Its results for the six months to September showed that strong demand in the rest of the world made up for any hit it has taken in Hong Kong, but its profits came in below analysts' expectations.
The protests in the region hurt its business, but its strong mix of luxury brands, it’s mainly-ultra-high-end positioning, and its deep dive into online retail largely protected it elsewhere.
Sales rose 9% at actual exchange rates to €7.397bn and 6% at constant exchange rates. It saw growth in all regions, distribution channels and business areas, led by the Jewellery Maisons and its online ops that include Net-A-Porter, Mr Porter, The Outnet, Yoox and Watchfinder.
It also reported double-digit sales rises in China, Korea, Japan, the US and the UK, which outperformed its other locations, although there’s no denying that the “difficult environment” in Hong Kong was a problem.
Operating profit was up by a below-expectations 3% to €1.165bn with a 15.7% operating margin that was down from 16.6% a year earlier. And net profit fell 61% to €869m. That latter figure may look like devastating news, but the company said it was “broadly stable when excluding the prior year period’s post-tax non-cash gain of €1.378bn on the revaluation of the [YNAP] shares held prior to [the] buyout”. And profits are also being impacted by its investment programme in its giant business.
Chairman Johann Rupert talked up the Feng Mao JV in China between Alibaba and YNAP. The soft launch of the Net-A-Porter flagship store on Tmall Luxury Pavilion on September 30 marked Feng Mao’s debut and “represented an important first step in the development of our long-term partnership with Alibaba,” the chairman said. And he added that the recent acquisition of Buccellati “will help Richemont benefit from the long-term potential of the jewellery market” and the deal with Alber Elbaz "will bring a valuable dynamic to our group”.
UPS AND DOWN
Digging deeper into the H1 performance, the company said that “in a volatile environment”, its business showed “resilience”. But its Fashion & Accessories Maisons “posted limited sales growth and profits.” However, golf-course-to-city apparel brand Peter Millar saw a “strong performance” and sales of leathergoods at Montblanc and Chloé grew, while the Americas and Japan outperformed. Total division sales rose only 1% to €941m, although the operating result swung from a loss a year ago to a small €3m profit.
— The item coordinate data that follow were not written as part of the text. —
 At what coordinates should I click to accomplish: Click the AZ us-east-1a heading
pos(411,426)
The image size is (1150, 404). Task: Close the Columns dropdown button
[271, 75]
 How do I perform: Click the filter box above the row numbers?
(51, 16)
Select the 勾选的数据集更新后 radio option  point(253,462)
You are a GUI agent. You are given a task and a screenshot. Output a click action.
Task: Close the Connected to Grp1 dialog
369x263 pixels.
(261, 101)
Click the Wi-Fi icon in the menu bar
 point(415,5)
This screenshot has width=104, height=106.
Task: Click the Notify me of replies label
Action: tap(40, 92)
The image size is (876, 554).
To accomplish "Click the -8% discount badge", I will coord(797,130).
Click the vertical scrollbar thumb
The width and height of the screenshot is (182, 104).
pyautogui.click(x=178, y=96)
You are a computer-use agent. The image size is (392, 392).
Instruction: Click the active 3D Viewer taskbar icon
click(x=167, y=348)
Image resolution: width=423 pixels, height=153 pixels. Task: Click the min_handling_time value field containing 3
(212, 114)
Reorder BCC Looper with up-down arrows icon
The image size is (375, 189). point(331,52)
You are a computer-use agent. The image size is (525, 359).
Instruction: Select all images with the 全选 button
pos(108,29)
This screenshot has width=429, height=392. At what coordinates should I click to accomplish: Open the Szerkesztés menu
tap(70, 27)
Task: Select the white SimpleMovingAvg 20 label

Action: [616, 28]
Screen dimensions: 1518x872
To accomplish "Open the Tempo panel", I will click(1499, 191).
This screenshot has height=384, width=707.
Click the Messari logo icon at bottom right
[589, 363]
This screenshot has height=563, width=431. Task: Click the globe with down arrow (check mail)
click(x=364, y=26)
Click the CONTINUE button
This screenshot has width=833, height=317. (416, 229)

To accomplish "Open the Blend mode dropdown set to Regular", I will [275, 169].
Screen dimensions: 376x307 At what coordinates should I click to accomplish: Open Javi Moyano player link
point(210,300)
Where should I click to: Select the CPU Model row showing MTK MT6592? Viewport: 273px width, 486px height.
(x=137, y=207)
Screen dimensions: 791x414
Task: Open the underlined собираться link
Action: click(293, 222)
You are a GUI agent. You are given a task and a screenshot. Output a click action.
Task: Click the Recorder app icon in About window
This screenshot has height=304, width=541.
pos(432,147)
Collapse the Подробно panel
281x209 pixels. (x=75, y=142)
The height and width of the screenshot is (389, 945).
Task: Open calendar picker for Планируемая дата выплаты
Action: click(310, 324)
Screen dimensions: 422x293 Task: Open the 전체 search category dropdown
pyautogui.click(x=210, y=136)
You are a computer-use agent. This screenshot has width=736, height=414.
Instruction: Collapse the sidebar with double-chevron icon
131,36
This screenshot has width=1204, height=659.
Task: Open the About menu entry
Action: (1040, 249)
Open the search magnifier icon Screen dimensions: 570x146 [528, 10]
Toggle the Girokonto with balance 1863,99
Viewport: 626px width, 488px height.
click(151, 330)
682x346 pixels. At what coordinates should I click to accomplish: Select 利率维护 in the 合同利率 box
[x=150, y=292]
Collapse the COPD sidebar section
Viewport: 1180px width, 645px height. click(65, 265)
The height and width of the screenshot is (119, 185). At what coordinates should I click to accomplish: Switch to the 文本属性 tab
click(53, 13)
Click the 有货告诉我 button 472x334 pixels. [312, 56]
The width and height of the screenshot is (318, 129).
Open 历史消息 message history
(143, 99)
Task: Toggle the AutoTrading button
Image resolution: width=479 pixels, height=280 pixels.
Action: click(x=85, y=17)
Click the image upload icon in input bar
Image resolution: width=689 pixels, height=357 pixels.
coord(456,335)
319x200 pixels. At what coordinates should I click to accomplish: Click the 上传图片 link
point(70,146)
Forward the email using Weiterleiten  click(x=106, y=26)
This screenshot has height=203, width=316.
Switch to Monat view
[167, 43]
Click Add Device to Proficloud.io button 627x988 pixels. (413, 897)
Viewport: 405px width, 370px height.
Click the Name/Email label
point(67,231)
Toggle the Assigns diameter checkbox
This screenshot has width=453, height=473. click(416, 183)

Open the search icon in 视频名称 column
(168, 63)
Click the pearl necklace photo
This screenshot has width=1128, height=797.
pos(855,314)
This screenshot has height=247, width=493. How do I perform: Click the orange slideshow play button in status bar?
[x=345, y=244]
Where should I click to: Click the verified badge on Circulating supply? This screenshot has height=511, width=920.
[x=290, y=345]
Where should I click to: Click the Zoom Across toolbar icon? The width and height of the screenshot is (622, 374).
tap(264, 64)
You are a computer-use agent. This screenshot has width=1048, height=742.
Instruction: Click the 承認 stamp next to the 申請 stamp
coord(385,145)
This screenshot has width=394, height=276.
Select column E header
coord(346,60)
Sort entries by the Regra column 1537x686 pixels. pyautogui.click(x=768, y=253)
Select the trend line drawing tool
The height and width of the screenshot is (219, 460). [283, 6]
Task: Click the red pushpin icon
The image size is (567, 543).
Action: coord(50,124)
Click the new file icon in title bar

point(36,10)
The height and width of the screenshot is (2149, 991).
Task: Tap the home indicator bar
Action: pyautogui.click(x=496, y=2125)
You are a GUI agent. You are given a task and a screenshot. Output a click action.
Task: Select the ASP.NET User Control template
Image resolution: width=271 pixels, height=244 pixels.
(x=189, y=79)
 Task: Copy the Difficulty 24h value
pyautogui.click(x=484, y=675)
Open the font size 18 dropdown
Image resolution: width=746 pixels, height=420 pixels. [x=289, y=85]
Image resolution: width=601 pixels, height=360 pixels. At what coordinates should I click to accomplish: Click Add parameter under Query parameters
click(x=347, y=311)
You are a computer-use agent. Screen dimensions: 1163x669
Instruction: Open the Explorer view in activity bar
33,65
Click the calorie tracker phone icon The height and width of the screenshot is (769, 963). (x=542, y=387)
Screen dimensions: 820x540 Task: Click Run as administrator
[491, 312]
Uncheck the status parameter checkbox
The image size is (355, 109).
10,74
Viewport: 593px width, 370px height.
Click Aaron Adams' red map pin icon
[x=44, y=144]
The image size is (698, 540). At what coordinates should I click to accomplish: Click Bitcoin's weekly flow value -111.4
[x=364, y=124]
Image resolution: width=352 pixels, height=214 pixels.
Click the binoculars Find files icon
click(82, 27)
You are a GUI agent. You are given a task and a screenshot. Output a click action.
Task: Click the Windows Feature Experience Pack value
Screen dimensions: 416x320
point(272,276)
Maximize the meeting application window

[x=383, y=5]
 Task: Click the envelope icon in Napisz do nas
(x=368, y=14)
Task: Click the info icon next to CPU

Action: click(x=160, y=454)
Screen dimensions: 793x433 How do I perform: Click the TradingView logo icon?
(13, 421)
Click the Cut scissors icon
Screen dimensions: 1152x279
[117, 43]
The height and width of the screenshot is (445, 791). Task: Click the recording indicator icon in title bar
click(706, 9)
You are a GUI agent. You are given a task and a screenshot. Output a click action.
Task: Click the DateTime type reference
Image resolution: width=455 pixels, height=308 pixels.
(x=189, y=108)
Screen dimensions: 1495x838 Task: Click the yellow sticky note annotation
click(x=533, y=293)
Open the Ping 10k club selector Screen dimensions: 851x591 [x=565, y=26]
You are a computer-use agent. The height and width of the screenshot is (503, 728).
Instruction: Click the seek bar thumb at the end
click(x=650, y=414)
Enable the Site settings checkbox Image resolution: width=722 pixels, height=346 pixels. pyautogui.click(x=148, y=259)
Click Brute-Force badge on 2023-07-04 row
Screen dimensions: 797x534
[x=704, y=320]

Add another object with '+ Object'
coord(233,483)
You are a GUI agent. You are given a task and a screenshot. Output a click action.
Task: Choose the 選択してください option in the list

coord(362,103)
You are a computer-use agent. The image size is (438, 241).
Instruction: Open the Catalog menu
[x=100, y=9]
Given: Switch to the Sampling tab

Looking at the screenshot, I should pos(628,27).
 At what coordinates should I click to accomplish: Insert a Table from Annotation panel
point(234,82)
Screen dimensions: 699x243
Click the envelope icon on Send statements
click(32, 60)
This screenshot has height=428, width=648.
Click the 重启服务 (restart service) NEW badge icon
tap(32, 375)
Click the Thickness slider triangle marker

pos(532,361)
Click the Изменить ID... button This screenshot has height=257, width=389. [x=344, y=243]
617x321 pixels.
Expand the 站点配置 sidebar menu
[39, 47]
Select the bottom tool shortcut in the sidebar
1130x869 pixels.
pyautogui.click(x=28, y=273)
YNAP/Watchfinder posted 32% sales growth to €1.179bn but “operating losses increased [to €194m] as we invested to strengthen their market position and technology leadership”. Watchfinder “made good progress with its internationalisation” and is now in France, Hong Kong, China and Germany, as well as its core UK market.
And the Jewellery Maisons saw sales rising 8% to €3.736bn and “delivered a high level of profitability.” But Hong Kong hurt the Specialist Watchmakers and they saw “muted” sales growth (up 1% to €1.567bn).
Regionally, European sales rose 7% to €2.221bn, on the back of strength online and in jewellery. The UK recorded double-digit sales growth, which was good news after a decrease in the previous year, while sales in France and Switzerland fell on the back of lower tourist spending, notably from Chinese clients.
Sales in Asia-Pacific rose 7% to €2.729bn, despite the Hong Kong issues, and Japan saw 13% sales growth to €647m, underpinned both by good domestic spending and by tourists.
The Americas was always going to be difficult this period as the previous year had seen 42% growth. This time round it saw an 11% sales rise to €1.347bn (but only 6% currency-neutral), driven by the US.